House committee advances plan to address conflicts of interest in the Legislature

A pair of measures tightening the Legislature’s own rules on conflicts of interest are moving through the committee process in the Alaska House of Representatives.


Late Friday afternoon, House Bill 44 and House Concurrent Resolution 1 were approved by the House Judiciary Committee and moved to the House State Affairs Committee. A hearing is set for 3 p.m. Thursday.

The measures, proposed by Rep. Jason Grenn, I-Anchorage, would require a majority vote of the House or Senate to permit a legislator who has a conflict of interest to vote on a piece of legislation.

Currently, the Legislature’s rules state that only one legislator must speak up before that person can vote, and no record is taken of who speaks up to allow the legislator to vote.

“That’s a good sign,” Grenn said after the committee moved the bill and resolution, which are moving through the committee process together.

Grenn said 49 other states have rules tougher than Alaska’s rules.

“I know we don’t like to do things like other states most of the time, but I think this is one of those times when we say, we can do it better,” he said.
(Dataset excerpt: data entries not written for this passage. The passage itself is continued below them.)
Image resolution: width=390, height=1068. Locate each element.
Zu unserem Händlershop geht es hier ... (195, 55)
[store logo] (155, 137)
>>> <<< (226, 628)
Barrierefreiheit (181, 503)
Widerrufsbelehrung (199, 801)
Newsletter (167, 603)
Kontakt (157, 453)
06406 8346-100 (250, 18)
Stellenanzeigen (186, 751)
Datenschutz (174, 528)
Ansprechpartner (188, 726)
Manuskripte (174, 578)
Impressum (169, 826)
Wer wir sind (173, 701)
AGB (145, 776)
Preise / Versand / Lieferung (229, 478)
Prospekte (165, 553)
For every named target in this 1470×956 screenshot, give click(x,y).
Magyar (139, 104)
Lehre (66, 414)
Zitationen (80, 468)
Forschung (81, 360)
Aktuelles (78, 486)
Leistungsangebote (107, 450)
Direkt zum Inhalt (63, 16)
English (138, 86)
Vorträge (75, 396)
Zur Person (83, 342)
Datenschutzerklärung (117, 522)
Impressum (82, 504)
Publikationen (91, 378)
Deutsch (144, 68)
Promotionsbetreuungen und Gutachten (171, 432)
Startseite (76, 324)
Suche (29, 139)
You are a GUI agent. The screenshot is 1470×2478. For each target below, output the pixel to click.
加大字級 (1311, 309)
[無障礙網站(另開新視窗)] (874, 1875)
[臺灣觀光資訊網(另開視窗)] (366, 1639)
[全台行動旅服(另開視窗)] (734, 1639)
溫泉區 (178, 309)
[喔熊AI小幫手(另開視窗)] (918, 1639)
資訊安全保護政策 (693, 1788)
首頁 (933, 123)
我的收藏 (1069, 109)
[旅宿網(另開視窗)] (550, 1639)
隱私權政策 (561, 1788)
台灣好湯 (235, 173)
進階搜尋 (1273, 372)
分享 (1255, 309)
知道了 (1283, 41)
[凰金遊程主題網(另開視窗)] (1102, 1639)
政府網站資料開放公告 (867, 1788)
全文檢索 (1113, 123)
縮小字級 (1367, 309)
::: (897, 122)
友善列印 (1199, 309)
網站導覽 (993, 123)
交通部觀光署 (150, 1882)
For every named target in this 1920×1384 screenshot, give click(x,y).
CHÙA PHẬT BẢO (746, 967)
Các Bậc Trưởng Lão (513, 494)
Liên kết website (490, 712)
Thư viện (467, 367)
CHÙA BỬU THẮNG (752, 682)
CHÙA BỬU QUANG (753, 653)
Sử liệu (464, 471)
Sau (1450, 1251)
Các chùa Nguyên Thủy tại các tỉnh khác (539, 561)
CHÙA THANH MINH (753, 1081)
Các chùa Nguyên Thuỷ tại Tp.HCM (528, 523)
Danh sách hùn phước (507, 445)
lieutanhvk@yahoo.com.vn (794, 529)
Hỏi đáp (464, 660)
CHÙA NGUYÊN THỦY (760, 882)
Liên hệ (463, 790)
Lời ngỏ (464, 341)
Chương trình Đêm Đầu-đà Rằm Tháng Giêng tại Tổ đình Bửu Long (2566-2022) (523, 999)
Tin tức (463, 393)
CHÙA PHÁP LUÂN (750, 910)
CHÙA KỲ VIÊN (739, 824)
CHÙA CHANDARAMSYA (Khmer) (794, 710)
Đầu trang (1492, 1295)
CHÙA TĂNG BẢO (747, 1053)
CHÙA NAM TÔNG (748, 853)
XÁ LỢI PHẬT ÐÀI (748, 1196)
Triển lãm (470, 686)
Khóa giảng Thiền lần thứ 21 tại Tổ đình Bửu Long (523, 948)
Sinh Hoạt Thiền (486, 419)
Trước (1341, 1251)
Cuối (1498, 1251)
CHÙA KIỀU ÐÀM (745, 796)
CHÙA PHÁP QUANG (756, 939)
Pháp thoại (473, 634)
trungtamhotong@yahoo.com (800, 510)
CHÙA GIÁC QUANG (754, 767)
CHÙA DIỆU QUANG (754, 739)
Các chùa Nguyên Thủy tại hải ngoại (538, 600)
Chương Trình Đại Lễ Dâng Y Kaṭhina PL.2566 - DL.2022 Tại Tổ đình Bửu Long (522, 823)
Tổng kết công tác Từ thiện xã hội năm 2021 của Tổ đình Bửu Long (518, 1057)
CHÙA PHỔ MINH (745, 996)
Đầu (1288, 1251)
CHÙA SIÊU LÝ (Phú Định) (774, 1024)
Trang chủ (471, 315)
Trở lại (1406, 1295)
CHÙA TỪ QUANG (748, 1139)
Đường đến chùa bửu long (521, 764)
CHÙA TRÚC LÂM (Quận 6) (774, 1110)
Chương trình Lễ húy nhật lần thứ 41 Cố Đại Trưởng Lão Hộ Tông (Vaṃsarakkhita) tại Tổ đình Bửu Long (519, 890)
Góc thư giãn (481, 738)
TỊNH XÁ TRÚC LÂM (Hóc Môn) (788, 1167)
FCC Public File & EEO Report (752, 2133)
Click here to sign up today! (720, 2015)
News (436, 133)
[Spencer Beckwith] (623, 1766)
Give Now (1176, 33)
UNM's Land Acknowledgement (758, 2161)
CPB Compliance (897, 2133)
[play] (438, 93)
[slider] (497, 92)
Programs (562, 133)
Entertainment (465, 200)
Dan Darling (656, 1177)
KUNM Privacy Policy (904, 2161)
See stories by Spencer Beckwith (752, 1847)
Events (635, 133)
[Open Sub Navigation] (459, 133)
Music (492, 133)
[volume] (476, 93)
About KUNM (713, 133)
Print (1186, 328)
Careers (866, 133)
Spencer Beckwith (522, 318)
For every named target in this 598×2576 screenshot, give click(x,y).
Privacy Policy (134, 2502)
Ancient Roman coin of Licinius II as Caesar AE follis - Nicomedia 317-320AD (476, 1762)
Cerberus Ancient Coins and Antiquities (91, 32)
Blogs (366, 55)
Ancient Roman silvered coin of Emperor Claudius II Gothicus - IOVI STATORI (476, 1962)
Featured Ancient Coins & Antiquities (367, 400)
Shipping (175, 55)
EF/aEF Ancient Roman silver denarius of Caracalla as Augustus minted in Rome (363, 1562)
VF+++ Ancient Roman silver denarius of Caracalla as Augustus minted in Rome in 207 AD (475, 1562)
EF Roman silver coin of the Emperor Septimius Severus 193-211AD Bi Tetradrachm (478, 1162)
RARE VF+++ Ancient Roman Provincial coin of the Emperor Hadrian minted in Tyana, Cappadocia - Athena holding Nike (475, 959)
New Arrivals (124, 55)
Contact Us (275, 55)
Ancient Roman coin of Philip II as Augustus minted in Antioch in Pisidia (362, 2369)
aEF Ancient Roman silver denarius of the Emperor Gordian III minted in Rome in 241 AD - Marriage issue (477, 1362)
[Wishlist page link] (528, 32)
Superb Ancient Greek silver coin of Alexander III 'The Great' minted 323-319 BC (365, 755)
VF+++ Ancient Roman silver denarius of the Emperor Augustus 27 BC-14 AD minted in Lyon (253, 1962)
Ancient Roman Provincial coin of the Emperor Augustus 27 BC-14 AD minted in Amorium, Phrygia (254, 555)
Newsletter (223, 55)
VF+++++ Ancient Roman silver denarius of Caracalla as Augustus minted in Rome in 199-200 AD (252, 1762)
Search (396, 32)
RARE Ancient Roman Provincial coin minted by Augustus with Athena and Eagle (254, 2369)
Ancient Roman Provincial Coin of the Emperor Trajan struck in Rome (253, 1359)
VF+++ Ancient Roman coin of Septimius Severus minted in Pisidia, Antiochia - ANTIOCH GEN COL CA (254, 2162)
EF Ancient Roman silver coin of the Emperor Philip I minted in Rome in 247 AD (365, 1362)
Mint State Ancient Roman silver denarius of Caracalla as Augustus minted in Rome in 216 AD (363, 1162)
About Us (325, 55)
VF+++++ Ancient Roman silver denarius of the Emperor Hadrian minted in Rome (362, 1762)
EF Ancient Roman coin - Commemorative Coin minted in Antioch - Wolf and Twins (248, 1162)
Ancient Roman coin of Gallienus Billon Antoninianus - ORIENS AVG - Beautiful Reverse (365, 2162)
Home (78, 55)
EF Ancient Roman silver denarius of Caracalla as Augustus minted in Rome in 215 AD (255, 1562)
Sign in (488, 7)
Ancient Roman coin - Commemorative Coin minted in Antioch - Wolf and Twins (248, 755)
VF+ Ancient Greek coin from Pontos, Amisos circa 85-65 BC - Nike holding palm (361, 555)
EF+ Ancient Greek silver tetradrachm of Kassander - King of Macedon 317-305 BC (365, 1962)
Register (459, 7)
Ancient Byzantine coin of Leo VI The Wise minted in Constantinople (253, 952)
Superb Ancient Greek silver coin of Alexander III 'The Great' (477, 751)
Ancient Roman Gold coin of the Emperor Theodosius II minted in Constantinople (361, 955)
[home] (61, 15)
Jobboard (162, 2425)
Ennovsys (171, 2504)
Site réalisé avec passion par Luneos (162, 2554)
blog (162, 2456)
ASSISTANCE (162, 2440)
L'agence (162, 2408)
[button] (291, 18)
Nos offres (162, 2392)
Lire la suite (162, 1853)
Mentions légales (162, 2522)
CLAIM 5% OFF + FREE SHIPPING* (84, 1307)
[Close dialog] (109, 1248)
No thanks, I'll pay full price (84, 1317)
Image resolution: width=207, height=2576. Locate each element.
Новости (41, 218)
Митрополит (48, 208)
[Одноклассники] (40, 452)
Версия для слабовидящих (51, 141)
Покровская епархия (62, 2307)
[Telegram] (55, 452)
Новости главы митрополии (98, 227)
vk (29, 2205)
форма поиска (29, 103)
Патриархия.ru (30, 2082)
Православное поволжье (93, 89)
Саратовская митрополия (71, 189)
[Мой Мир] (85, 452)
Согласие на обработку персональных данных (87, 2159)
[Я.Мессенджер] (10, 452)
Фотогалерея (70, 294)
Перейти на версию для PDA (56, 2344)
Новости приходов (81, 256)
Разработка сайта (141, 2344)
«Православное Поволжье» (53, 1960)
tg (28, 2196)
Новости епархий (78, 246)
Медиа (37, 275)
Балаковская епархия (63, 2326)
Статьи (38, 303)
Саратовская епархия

Grenn added that he has good intentions and is trying to respond to something his constituents requested, but Grenn’s measure is seen as affecting the Senate more than the House. In the Senate, two lawmakers are employed by oil and gas producers and would be required to declare conflicts on related matters if Grenn’s bill were to pass.

Sen. Kevin Meyer, R-Anchorage and one of the lawmakers seen as a target of Grenn’s bill, has meanwhile proposed campaign finance reforms that would affect the House more than the Senate.

“I really do believe that most people agree that the intent of something like this is good,” Grenn said of his proposal.

He might even be willing to go along with Meyer’s legislation, perhaps as part of a deal that sees both plans pass.

“If both of those pass the House and Senate, given some changes, I don’t think it’d be the surprise of the session,” Grenn said. “I might not bet on it, but it wouldn’t be the biggest surprise.”

Energy efficiency advances

The effect of Grenn’s measures is limited to the Legislature, but measures that advanced in committees Thursday in the House and Senate could have implications for commercial property owners and municipalities across the state.

House Bill 80 and Senate Bill 39 are companion measures reviving an idea that died at the end of the 29th Legislature.

If either pass the Legislature, cities and boroughs that collect property taxes would be allowed to create programs that loan money to businesses that make energy efficiency improvements with the loan.

The thought behind the bills is that people who own commercial property are discouraged from making improvements because improvements to energy efficiency take a long time to pay off. If a building owner sells the building before paying off the improvements, he or she loses money.

Under the new program, the building owner would take out a loan from the municipality. An assessment would be added to the building’s property tax bill. That assessment would stay on the bill even if the building’s owner sells the building.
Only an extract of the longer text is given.